Anlaşmalar ışığında, Gazze Şeridi'ne yapılan yardımın, Gazze’nin Batı Şeria’dan ayrılmasını güçlendirecek bir durum olarak algılanacağını düşünmüyoruz, böyle bir durum yok. Gazze Şeridi'nde bir sorun var ve bunun çözümü için çaba gösteriliyor ve bu, siyasi programlardan farklı bir konu. Gazze Şeridi'ndeki herkes Gazze Şeridi'ni Batı Şeria'dan ayırmaya veya Filistin meselesinin çöküşüne yönelik herhangi bir girişime karşı çıkıyor.’

Şeyh Nafız İzam, Siyonist Rejim Başbakanı Binyamin Netanyahu’nun Gazze Şeridi’ne kapsamlı bir saldırı düzenlenmesi talebi ile ilgili olarak şunları söyledi: ‘İsrail asla bizim halkımızın iyiliğini istemiyor ve yapılan anlaşmalara isteksizce ve zorla katılıyor ama biz, herkesin de doğal hakkı olan, halkımızın yaşama hakkını savunuyoruz.’

Arapların Bahreyn Zirvesine katılması

Şeyh İzam, bazı Arap ülkelerinin Manama’daki Filistin karşıtı zirveye kesin olarak katılma kararının üzücü ve esef verici olduğunu belirterek şunları söyledi: ‘Bir Arap ülkesinin, amacı Filistinlileri sırtından bıçaklamak ve Filistin davasını ortadan kaldırmak olan bu konferansa ev sahipliği yapması caiz değildir.

Arap ülkelerinin tutumlarını yeniden gözden geçirmeleri için hala fırsat var.

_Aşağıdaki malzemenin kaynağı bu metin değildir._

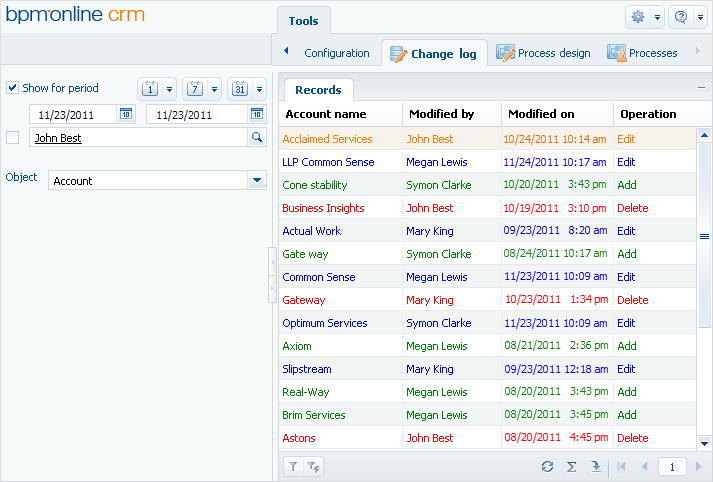
Task: Open the Acclaimed Services record row
Action: [327, 139]
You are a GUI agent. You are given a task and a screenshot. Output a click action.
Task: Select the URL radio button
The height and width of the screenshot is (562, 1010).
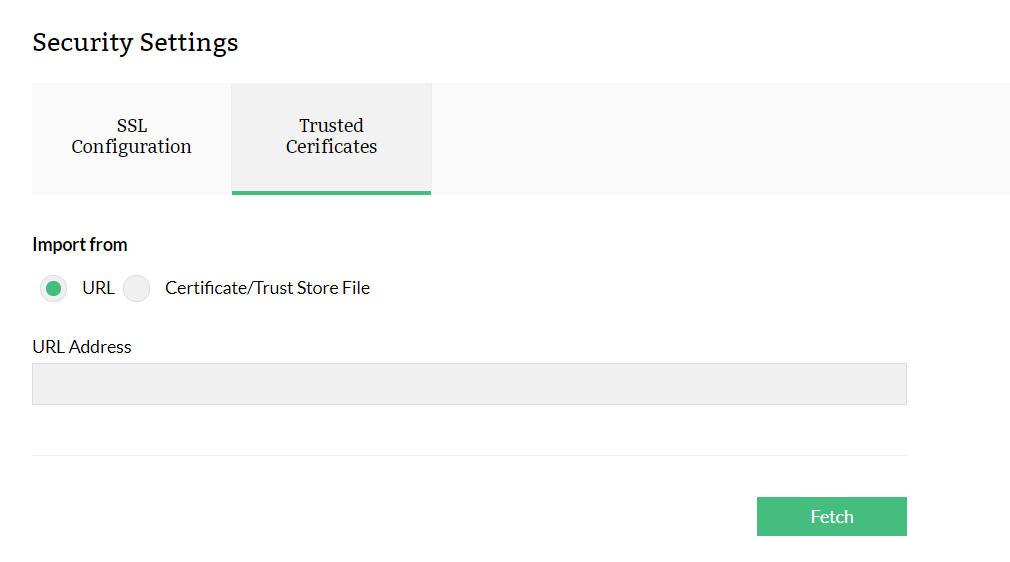point(54,289)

Amerika’nın yönettiği bu zirveye hiçbir Arap ülkesinin katılmamasını umut ediyorum. Bütün Arap ülkeleri duruşlarını yeniden gözden geçirmelidir. Çünkü bu zirveye katılmak, Siyonist rejime, Filistin halkına karşı saldırılarını ve kuşatmalarını daha da arttırma ve Donald Trump başkanlığında Amerika’ya da Filistin davasını ortan kaldırmak için adım atma fırsatı verecektir.’

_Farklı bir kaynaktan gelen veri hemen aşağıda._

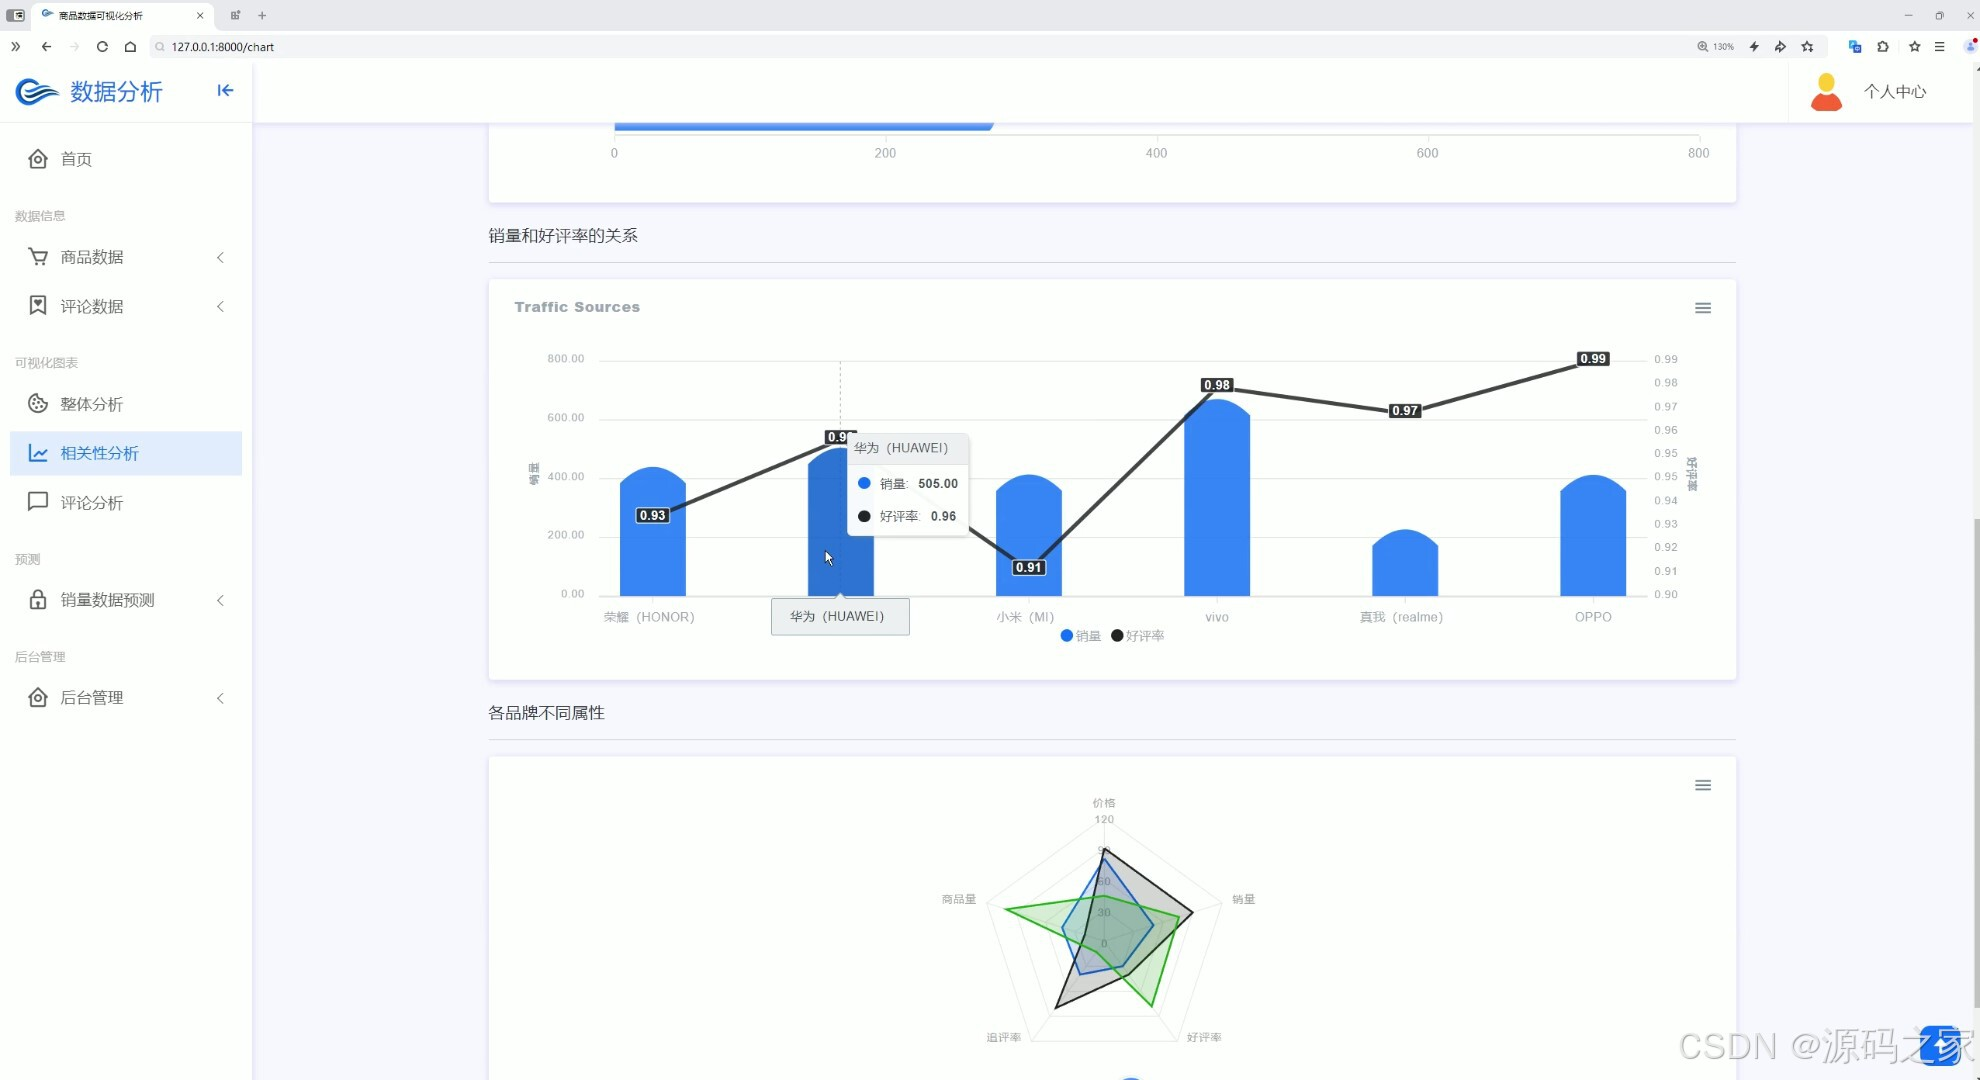Click the shopping cart icon for 商品数据

click(x=38, y=257)
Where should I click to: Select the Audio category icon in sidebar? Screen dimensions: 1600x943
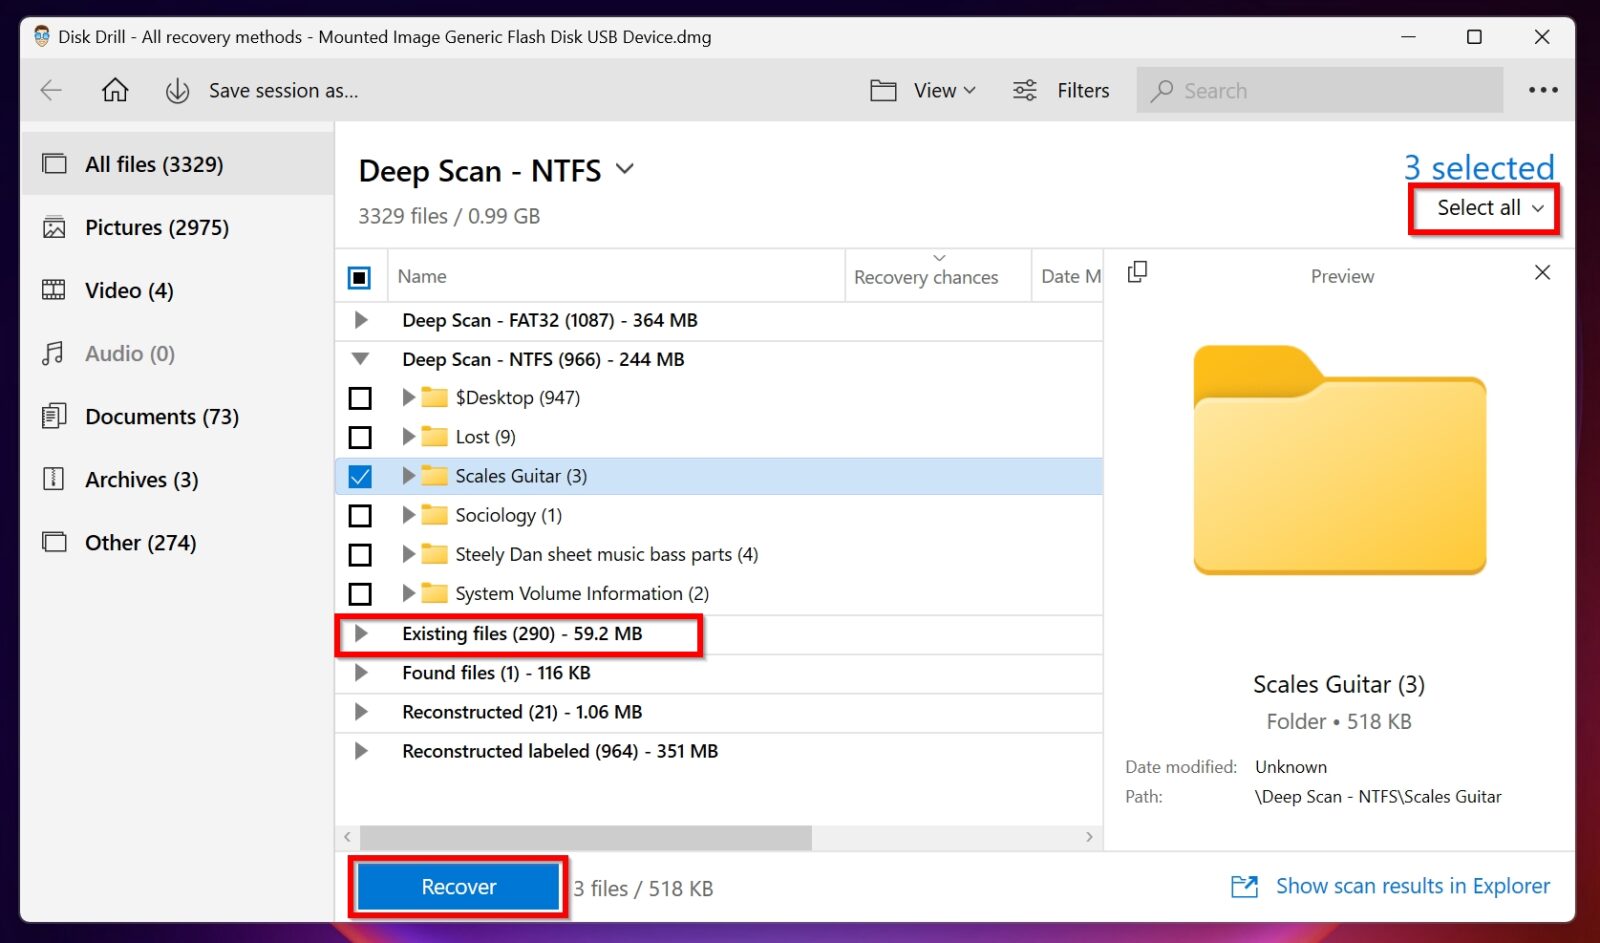[54, 353]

Lübnan’daki Filistinli mültecilerin durumu

Filistin İslami Cihad Hareketi Siyasi Büro üyesi, Lübnan’daki Filistinli mültecilerin kamplardaki zor yaşam şartları hakkında şunları söyledi: ‘Lübnan’daki kamplar konusu çok acı verici bir konudur. Filistinli mülteciler çok zor ve umutsuzluk içinde yaşıyorlar ve İslami Cihad ve Lübnan Hareketi Genel Sekreteri ile yapılan bütün görüşmelerde mültecilerin durumu masaya yatırılan ilk konulardan biri.

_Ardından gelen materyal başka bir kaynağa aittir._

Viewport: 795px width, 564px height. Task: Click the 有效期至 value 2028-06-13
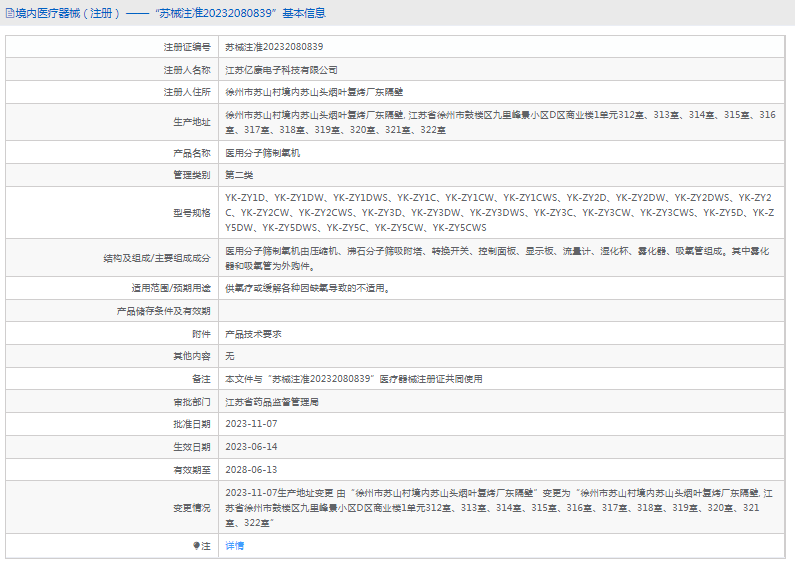click(251, 469)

Lübnan’da bazı kardeşlerimizin ve diğer hareketlerin mültecilerin durumlarını iyileştirmeye yönelik çabaları gerçekten de takdire şayan. Biz Lübnan’a on binlerce Filistinliye ev sahipliği yaptığı için teşekkür ediyoruz ama durumun bu şekilde devam etmesi doğru değildir.’